Nélson Garrido/Arquivo

Temos um sonho: Inclusão social em qualquer idade

No mês em que se comemora o Dia Mundial da Consciencialização do Autismo (2 de Abril), soltam-se os balões azuis e reflecte-se sobre esta perturbação do neurodesenvolvimento que afecta as competências de interacção social e de comunicação e provoca padrões restritos e repetitivos de comportamento, interesses e actividades.

Pensa-se quase sempre nas crianças com autismo. Esquecemos que estas crescem e com elas fica e se desenvolve esta perturbação, por definição, do neurodesenvolvimento. Como vivem os adolescentes e adultos com autismo? Têm dificuldades acrescidas ao enfrentar os desafios próprios da transição para a vida adulta, como obter e manter emprego, conviver com amigos, namorar, explorar o mundo, sair de casa dos pais?

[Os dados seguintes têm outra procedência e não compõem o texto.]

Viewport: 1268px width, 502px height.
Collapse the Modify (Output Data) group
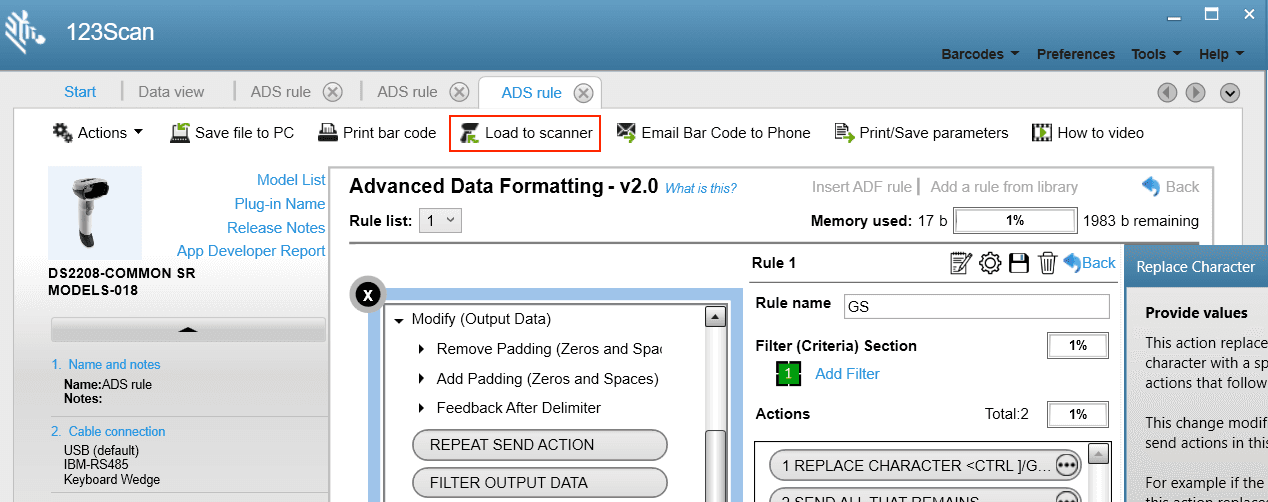(398, 320)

No mercado de trabalho, as máquinas tomam cada vez mais o lugar dos humanos nas tarefas repetitivas e rotineiras, deixando para os seres de carne e osso as tarefas que exigem capacidade de adaptação, criatividade, versatilidade e rapidez de aprendizagem.

Independentemente da formação e da função a desempenhar, os anúncios de emprego procuram pessoas com capacidade para completar tarefas de qualidade no tempo exigido, colaborar com vários grupos de trabalho, adaptar-se com facilidade ao estilo de trabalho de várias pessoas, ser flexível perante mudanças de planos de última hora, tomar decisões concisas e ponderadas, ser proactivo, trabalhar em vários projectos ao mesmo tempo e conhecer as prioridades, entre outras.

Esta poderia ser uma check-list de coisas muito difíceis para uma pessoa com uma Perturbação do Espetro do Autismo, porque estas competências transversais são comprometidas pelos défices nas capacidades de comunicação, interacção social e a rigidez de comportamento inerentes a esta condição. Além disso – e apesar do mito corrente de que as pessoas com Autismo têm capacidades cognitivas excepcionais – a realidade estatística é que têm um nível intelectual na média da população.

Em Portugal não existem estudos sobre a inclusão social das pessoas com Autismo na idade adulta. A realidade que se encontra na prática clínica diária (corroborada pela análise de estudos realizados noutros países) é que, sem as devidas adequações, estas pessoas têm muita dificuldade em obter e manter um emprego no actual mercado de trabalho.

Por consequência e não só, ficam também à margem de muitas outras coisas que fazem parte de ser adulto. Ter trabalho traz não só a independência económica, mas também as relações sociais, a autoestima, os estímulos para crescer intelectual e emocionalmente e a possibilidade de se tornar um adulto autónomo.

É por isto que estes adultos, as suas famílias, os profissionais e os serviços que os apoiam lutam para assegurar um direito que a Organização das Nações Unidas considera fundamental: o direito ao emprego. Mas esta luta está longe de ser vencida e é importante recordar esta realidade, mesmo que não seja Abril.

E felizmente não é uma luta inglória. Também há histórias de sucesso em jovens com Autismo, resultados de uma feliz conjugação de vontades entre jovens, famílias, psicólogo, empregadores e colegas de trabalho.

O sucesso não resulta apenas da vontade, exige um esforço conjunto em três frentes:

  • Preparação dos jovens adultos para responder às necessidades do mercado de trabalho, tanto através do encaminhamento e apoio na prossecução de formação, como através da capacitação em competências transversais;
  • Preparação de empregadores e equipas de trabalho para responder melhor aos desafios da inclusão, através de formação e acompanhamento no posto de trabalho;
  • Acompanhamento do processo de selecção e integração em posto de trabalho, apoiando tanto o trabalhador como o empregador e equipa de acolhimento.

Os resultados deste trabalho estão ainda longe de serem os desejados, enfrentando muitas vezes o desconhecimento e o preconceito em relação ao Autismo. E é para dar asas a estas pessoas que “A Consciencialização” deverá ultrapassar Abril.